Cuthbert, a disciple of the Venerable Bede, tells us that Bede was doctus in nostris carminibus ("learned in our songs"). The Epistola Cuthberti de obitu Bedæ, which is Cuthbert’s letter on Bede’s death, commonly is understood to indicate that Bede also composed a five line vernacular poem known to modern scholars as Bede's Death Song.
And he used to repeat that sentence from St. Paul “It is a fearful thing to fall into the hands of the living God,” and many other verses of Scripture, urging us thereby to awake from the slumber of the soul by thinking in good time of our last hour. And in our own language,—for he was familiar with English poetry,—speaking of the soul’s dread departure from the body.

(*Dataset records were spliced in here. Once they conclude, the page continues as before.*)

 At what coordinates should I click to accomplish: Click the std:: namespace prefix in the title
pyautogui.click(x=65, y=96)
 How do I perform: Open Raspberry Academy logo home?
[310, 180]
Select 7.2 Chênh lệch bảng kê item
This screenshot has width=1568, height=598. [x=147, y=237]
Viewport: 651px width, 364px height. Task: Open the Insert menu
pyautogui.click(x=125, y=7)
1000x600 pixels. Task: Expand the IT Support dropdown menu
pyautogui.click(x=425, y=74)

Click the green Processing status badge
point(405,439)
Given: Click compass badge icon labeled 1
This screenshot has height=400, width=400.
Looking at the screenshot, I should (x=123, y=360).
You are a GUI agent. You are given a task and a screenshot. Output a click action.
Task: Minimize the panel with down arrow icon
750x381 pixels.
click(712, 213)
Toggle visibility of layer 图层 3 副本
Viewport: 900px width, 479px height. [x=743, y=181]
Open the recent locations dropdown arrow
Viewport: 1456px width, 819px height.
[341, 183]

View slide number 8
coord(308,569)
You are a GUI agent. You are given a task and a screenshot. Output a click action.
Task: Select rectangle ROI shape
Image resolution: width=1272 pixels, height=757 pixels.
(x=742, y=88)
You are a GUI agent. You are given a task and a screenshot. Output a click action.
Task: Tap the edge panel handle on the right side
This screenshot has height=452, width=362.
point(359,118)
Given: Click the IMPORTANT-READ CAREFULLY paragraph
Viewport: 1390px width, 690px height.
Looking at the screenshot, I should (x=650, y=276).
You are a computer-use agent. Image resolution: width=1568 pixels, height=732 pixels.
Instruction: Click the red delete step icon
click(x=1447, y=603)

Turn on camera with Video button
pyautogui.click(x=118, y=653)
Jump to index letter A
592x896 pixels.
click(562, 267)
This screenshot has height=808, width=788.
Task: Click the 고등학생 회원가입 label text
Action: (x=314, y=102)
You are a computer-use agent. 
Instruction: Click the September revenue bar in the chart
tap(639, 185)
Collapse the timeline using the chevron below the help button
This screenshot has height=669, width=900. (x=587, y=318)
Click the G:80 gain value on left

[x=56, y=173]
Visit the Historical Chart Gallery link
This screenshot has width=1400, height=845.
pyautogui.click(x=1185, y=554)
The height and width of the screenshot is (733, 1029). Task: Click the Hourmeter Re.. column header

It is not entirely clear that Cuthbert is attributing this text to Bede. Most manuscripts of the letter do not use a finite verb to describe Bede's presentation of the song. The the theme was relatively common in Old English and Anglo-Latin literature. Most of the poetry of the time was preserved if it had a religious context. The fact that Cuthbert's description places the performance of the Old English poem in the context of a series of quoted passages from Sacred Scripture, indeed, might be taken as evidence simply that Bede also cited analogous vernacular texts. On the other hand, the inclusion of the Old English text of the poem in Cuthbert's Latin letter, the observation that Bede "was learned in our song," and the fact that Bede composed a Latin poem on the same subject all point to the possibility of his having written it. By citing the poem directly, Cuthbert seems to imply that its particular wording was somehow important, either since it was a vernacular poem endorsed by a scholar who evidently frowned upon secular entertainment or because it is a direct quotation of Bede's last original composition.